__练习任务__
请将条目自开头起、至含有"Screen dimensions: 1024x768"的一行止（首尾均包括在内）改写为编号列表，略去空行。

::: 练习数据

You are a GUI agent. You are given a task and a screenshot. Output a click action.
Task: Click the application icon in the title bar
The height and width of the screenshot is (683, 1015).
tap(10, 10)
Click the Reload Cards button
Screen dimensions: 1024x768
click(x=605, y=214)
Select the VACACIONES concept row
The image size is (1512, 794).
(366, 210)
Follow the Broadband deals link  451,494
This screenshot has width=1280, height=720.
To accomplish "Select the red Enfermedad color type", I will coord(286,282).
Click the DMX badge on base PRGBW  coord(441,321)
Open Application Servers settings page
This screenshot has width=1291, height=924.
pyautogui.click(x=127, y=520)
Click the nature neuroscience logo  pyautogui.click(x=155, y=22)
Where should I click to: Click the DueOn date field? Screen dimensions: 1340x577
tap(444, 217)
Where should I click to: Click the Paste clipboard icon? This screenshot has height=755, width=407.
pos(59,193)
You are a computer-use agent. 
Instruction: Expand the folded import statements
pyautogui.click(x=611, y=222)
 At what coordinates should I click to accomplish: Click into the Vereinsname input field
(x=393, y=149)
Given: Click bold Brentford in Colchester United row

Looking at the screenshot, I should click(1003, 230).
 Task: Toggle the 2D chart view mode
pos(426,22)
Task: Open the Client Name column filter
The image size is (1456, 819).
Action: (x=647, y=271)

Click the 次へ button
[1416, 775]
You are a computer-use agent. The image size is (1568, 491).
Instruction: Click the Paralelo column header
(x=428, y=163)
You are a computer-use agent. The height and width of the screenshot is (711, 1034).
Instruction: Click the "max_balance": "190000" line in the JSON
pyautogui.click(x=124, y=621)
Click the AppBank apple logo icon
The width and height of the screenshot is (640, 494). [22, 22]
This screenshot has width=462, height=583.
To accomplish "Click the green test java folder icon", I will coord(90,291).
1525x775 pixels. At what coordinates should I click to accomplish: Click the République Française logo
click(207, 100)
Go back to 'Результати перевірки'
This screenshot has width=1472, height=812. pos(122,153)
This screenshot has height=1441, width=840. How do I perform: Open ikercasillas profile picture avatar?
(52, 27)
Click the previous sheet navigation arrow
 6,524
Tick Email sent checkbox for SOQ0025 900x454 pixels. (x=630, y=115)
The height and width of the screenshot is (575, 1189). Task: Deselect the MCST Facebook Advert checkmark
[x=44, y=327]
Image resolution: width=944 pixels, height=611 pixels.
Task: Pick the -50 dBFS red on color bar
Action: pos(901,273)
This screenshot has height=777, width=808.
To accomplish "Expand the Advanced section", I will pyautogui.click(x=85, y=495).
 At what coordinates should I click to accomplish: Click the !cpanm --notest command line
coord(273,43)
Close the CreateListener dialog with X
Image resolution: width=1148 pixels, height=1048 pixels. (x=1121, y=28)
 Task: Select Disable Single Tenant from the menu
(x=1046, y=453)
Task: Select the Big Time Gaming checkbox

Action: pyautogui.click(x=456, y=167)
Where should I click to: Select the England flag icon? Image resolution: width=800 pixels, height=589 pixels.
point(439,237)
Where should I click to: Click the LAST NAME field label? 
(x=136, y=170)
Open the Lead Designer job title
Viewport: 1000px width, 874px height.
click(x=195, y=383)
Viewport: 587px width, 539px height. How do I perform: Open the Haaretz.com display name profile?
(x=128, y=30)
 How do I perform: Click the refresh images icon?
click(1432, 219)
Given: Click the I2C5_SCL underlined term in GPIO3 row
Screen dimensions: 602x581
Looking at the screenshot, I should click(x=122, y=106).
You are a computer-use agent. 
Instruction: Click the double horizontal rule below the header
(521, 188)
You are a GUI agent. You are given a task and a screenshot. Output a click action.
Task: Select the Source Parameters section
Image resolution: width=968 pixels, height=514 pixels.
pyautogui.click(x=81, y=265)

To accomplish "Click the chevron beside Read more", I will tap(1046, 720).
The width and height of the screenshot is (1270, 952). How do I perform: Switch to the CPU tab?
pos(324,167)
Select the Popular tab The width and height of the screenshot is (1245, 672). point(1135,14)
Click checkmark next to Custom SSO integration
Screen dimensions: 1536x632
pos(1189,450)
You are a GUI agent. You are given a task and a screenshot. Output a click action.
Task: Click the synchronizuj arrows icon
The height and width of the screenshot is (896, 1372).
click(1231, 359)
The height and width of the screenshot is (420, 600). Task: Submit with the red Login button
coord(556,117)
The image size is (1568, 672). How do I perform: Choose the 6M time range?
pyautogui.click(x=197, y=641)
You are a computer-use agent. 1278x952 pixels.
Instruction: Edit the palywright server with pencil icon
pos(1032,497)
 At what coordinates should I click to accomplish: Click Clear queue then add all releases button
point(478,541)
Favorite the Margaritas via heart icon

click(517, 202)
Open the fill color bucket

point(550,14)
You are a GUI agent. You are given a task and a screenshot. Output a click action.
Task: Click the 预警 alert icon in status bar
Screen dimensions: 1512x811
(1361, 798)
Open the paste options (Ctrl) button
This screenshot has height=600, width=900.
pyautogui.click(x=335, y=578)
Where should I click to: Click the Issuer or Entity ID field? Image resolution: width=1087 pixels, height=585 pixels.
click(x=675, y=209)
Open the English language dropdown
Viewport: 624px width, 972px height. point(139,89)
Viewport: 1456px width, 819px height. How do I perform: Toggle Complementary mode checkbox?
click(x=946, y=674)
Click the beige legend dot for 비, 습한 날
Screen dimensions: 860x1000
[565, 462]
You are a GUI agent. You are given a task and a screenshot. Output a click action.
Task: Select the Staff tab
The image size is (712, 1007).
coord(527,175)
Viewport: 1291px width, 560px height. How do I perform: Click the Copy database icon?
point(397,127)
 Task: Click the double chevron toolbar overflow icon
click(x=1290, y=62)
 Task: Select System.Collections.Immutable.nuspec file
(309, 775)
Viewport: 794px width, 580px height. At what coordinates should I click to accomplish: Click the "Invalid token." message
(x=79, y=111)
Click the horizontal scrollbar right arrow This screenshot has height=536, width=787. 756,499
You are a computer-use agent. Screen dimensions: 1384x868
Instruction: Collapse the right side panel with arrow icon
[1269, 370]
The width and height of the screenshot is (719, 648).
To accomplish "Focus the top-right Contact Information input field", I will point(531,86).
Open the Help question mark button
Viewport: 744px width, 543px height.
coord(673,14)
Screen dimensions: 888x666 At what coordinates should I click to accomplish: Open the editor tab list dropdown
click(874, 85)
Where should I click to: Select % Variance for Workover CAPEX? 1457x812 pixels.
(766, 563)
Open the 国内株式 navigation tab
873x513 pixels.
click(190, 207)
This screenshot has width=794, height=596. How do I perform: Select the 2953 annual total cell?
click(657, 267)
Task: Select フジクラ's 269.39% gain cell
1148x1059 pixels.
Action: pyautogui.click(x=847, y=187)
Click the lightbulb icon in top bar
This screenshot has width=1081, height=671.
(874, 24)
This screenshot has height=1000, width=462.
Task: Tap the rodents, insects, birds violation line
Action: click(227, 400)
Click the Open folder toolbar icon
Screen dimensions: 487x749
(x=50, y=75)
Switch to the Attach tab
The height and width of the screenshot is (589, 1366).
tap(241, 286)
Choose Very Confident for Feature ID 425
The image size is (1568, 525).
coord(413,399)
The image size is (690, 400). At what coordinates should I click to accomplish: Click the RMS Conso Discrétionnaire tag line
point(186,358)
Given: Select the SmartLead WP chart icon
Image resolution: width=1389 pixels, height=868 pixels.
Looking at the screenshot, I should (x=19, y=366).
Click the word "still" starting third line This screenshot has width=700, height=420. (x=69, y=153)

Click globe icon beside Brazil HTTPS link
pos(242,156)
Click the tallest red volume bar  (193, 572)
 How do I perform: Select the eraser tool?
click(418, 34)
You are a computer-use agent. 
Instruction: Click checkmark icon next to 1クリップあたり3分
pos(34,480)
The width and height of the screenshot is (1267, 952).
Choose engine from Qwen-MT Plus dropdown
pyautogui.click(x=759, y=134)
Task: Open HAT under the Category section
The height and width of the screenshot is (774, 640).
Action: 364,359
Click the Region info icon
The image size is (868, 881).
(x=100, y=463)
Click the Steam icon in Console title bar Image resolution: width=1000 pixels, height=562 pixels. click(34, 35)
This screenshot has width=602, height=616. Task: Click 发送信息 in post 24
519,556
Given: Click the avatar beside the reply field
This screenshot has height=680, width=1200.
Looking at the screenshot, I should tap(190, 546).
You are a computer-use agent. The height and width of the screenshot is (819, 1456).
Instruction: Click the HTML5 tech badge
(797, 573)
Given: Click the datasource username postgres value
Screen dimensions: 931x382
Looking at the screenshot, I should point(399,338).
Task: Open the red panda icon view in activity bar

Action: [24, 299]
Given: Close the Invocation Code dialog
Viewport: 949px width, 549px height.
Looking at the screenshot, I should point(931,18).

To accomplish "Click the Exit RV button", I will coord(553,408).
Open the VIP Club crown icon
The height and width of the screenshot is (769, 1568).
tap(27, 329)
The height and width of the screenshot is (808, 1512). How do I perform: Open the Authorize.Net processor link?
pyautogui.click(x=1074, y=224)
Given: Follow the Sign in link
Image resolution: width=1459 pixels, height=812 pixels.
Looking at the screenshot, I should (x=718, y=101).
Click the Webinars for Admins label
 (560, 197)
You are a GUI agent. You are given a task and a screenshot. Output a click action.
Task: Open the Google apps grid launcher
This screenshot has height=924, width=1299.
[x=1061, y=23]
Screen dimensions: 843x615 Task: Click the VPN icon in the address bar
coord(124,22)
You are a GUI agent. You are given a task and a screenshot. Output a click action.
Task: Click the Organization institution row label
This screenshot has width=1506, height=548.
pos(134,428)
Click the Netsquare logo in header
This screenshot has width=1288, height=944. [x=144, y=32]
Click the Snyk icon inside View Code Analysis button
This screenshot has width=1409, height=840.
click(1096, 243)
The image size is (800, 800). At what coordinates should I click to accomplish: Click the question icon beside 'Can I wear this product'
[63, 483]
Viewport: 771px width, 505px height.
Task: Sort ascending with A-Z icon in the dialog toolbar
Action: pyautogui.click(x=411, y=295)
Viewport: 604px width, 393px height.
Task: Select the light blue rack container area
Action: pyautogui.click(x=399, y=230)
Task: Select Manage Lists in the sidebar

::::::

__本题解答__
1. You are a GUI agent. You are given a task and a screenshot. Output a click action.
2. Task: Click the application icon in the title bar
3. The height and width of the screenshot is (683, 1015).
4. tap(10, 10)
5. Click the Reload Cards button
6. Screen dimensions: 1024x768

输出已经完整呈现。